* _Goal of the exercise_:
Could you repeat the entries below word for word, leaving nothing out?

(Data records)
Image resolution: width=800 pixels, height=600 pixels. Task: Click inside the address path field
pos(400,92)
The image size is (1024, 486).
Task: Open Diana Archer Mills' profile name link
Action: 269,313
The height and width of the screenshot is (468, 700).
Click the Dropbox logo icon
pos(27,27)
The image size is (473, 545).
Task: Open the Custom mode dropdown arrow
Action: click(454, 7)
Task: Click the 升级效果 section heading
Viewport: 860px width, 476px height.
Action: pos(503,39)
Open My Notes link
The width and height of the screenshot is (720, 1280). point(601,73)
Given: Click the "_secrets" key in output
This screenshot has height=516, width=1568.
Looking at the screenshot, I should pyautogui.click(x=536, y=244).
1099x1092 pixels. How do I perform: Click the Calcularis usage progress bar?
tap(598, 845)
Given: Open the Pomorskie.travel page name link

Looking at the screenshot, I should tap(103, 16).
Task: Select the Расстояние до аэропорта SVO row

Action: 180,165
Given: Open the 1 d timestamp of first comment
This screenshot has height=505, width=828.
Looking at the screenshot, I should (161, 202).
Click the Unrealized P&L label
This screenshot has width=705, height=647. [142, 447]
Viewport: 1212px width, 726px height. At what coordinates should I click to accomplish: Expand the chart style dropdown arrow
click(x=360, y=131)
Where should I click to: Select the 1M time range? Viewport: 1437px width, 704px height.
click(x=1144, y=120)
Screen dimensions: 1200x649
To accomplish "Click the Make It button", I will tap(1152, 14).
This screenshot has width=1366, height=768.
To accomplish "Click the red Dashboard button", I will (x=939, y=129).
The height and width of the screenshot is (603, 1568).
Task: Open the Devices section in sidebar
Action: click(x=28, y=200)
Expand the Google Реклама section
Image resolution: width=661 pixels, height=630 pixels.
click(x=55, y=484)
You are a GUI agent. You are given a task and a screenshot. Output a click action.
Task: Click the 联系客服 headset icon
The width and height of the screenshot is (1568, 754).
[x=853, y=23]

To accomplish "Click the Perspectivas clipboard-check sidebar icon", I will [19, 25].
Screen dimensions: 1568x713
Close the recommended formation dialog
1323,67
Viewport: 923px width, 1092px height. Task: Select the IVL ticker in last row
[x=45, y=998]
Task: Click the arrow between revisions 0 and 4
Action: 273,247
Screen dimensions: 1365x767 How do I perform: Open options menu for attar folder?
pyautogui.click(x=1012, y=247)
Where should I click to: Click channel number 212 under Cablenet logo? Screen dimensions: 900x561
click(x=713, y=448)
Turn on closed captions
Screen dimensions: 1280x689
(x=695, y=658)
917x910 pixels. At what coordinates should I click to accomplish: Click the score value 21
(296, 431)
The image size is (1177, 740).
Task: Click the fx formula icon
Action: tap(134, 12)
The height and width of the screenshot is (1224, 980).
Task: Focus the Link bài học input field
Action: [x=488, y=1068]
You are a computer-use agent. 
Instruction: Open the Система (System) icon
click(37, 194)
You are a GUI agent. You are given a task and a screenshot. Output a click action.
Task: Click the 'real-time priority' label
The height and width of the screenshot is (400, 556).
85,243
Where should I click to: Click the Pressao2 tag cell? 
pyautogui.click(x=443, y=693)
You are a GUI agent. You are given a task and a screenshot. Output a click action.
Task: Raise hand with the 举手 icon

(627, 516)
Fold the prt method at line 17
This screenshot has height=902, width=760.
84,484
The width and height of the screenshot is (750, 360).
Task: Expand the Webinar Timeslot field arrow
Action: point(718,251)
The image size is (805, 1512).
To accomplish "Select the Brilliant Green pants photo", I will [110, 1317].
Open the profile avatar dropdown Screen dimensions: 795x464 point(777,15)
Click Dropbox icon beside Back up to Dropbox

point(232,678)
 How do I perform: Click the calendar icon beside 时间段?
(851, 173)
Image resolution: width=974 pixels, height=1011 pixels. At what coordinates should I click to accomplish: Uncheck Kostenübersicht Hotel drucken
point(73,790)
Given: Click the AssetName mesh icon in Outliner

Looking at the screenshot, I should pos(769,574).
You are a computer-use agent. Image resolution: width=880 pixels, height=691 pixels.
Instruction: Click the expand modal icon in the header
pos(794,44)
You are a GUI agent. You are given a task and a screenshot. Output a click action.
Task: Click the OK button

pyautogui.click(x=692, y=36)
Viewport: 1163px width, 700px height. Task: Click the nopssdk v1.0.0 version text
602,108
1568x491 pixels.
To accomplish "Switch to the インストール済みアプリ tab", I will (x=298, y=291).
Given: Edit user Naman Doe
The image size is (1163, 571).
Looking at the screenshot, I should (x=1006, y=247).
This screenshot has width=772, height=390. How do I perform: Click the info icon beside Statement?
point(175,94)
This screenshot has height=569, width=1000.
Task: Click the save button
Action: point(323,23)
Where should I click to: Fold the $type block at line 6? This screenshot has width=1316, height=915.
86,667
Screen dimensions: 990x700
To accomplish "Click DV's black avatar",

* _Task output_:
Image resolution: width=800 pixels, height=600 pixels. Task: Click inside the address path field
pos(400,92)
The image size is (1024, 486).
Task: Open Diana Archer Mills' profile name link
Action: 269,313
The height and width of the screenshot is (468, 700).
Click the Dropbox logo icon
pos(27,27)
The image size is (473, 545).
Task: Open the Custom mode dropdown arrow
Action: click(454, 7)
Task: Click the 升级效果 section heading
Viewport: 860px width, 476px height.
Action: pos(503,39)
Open My Notes link
The width and height of the screenshot is (720, 1280). point(601,73)
Given: Click the "_secrets" key in output
This screenshot has height=516, width=1568.
Looking at the screenshot, I should pyautogui.click(x=536, y=244).
1099x1092 pixels. How do I perform: Click the Calcularis usage progress bar?
tap(598, 845)
Given: Open the Pomorskie.travel page name link

Looking at the screenshot, I should tap(103, 16).
Task: Select the Расстояние до аэропорта SVO row

Action: 180,165
Given: Open the 1 d timestamp of first comment
This screenshot has height=505, width=828.
Looking at the screenshot, I should (161, 202).
Click the Unrealized P&L label
This screenshot has width=705, height=647. [142, 447]
Viewport: 1212px width, 726px height. At what coordinates should I click to accomplish: Expand the chart style dropdown arrow
click(x=360, y=131)
Where should I click to: Select the 1M time range? Viewport: 1437px width, 704px height.
click(x=1144, y=120)
Screen dimensions: 1200x649
To accomplish "Click the Make It button", I will tap(1152, 14).
This screenshot has width=1366, height=768.
To accomplish "Click the red Dashboard button", I will (x=939, y=129).
The height and width of the screenshot is (603, 1568).
Task: Open the Devices section in sidebar
Action: click(x=28, y=200)
Expand the Google Реклама section
Image resolution: width=661 pixels, height=630 pixels.
click(x=55, y=484)
You are a GUI agent. You are given a task and a screenshot. Output a click action.
Task: Click the 联系客服 headset icon
The width and height of the screenshot is (1568, 754).
[x=853, y=23]

To accomplish "Click the Perspectivas clipboard-check sidebar icon", I will [19, 25].
Screen dimensions: 1568x713
Close the recommended formation dialog
1323,67
Viewport: 923px width, 1092px height. Task: Select the IVL ticker in last row
[x=45, y=998]
Task: Click the arrow between revisions 0 and 4
Action: 273,247
Screen dimensions: 1365x767 How do I perform: Open options menu for attar folder?
pyautogui.click(x=1012, y=247)
Where should I click to: Click channel number 212 under Cablenet logo? Screen dimensions: 900x561
click(x=713, y=448)
Turn on closed captions
Screen dimensions: 1280x689
(x=695, y=658)
917x910 pixels. At what coordinates should I click to accomplish: Click the score value 21
(296, 431)
The image size is (1177, 740).
Task: Click the fx formula icon
Action: tap(134, 12)
The height and width of the screenshot is (1224, 980).
Task: Focus the Link bài học input field
Action: [x=488, y=1068]
You are a computer-use agent. 
Instruction: Open the Система (System) icon
click(37, 194)
You are a GUI agent. You are given a task and a screenshot. Output a click action.
Task: Click the 'real-time priority' label
The height and width of the screenshot is (400, 556).
85,243
Where should I click to: Click the Pressao2 tag cell? 
pyautogui.click(x=443, y=693)
You are a GUI agent. You are given a task and a screenshot. Output a click action.
Task: Raise hand with the 举手 icon

(627, 516)
Fold the prt method at line 17
This screenshot has height=902, width=760.
84,484
The width and height of the screenshot is (750, 360).
Task: Expand the Webinar Timeslot field arrow
Action: point(718,251)
The image size is (805, 1512).
To accomplish "Select the Brilliant Green pants photo", I will [110, 1317].
Open the profile avatar dropdown Screen dimensions: 795x464 point(777,15)
Click Dropbox icon beside Back up to Dropbox

point(232,678)
 How do I perform: Click the calendar icon beside 时间段?
(851, 173)
Image resolution: width=974 pixels, height=1011 pixels. At what coordinates should I click to accomplish: Uncheck Kostenübersicht Hotel drucken
point(73,790)
Given: Click the AssetName mesh icon in Outliner

Looking at the screenshot, I should pos(769,574).
You are a computer-use agent. Image resolution: width=880 pixels, height=691 pixels.
Instruction: Click the expand modal icon in the header
pos(794,44)
You are a GUI agent. You are given a task and a screenshot. Output a click action.
Task: Click the OK button

pyautogui.click(x=692, y=36)
Viewport: 1163px width, 700px height. Task: Click the nopssdk v1.0.0 version text
602,108
1568x491 pixels.
To accomplish "Switch to the インストール済みアプリ tab", I will (x=298, y=291).
Given: Edit user Naman Doe
The image size is (1163, 571).
Looking at the screenshot, I should (x=1006, y=247).
This screenshot has width=772, height=390. How do I perform: Click the info icon beside Statement?
point(175,94)
This screenshot has height=569, width=1000.
Task: Click the save button
Action: point(323,23)
Where should I click to: Fold the $type block at line 6? This screenshot has width=1316, height=915.
86,667
Screen dimensions: 990x700
To accomplish "Click DV's black avatar",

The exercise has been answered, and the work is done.